» Requirement
Word-for-word transcription is needed for all of the entries.

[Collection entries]

━━━━━━━━━━━━━━━━━━━━

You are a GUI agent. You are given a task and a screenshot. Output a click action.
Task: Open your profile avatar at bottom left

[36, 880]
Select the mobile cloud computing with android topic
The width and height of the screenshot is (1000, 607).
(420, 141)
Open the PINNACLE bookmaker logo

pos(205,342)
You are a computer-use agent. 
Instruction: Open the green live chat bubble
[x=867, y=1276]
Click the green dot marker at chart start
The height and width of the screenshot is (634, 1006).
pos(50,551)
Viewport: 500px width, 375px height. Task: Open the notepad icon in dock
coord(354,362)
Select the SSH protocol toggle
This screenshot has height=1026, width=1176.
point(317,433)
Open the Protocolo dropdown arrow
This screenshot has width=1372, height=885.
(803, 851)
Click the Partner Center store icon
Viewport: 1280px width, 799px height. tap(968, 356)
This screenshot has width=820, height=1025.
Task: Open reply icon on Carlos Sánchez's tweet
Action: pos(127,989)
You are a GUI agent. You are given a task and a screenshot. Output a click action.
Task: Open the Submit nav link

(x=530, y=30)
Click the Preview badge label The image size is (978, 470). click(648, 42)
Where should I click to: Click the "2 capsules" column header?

━━━━━━━━━━━━━━━━━━━━

» Response below
You are a GUI agent. You are given a task and a screenshot. Output a click action.
Task: Open your profile avatar at bottom left

[36, 880]
Select the mobile cloud computing with android topic
The width and height of the screenshot is (1000, 607).
(420, 141)
Open the PINNACLE bookmaker logo

pos(205,342)
You are a computer-use agent. 
Instruction: Open the green live chat bubble
[x=867, y=1276]
Click the green dot marker at chart start
The height and width of the screenshot is (634, 1006).
pos(50,551)
Viewport: 500px width, 375px height. Task: Open the notepad icon in dock
coord(354,362)
Select the SSH protocol toggle
This screenshot has height=1026, width=1176.
point(317,433)
Open the Protocolo dropdown arrow
This screenshot has width=1372, height=885.
(803, 851)
Click the Partner Center store icon
Viewport: 1280px width, 799px height. tap(968, 356)
This screenshot has width=820, height=1025.
Task: Open reply icon on Carlos Sánchez's tweet
Action: pos(127,989)
You are a GUI agent. You are given a task and a screenshot. Output a click action.
Task: Open the Submit nav link

(x=530, y=30)
Click the Preview badge label The image size is (978, 470). click(648, 42)
Where should I click to: Click the "2 capsules" column header?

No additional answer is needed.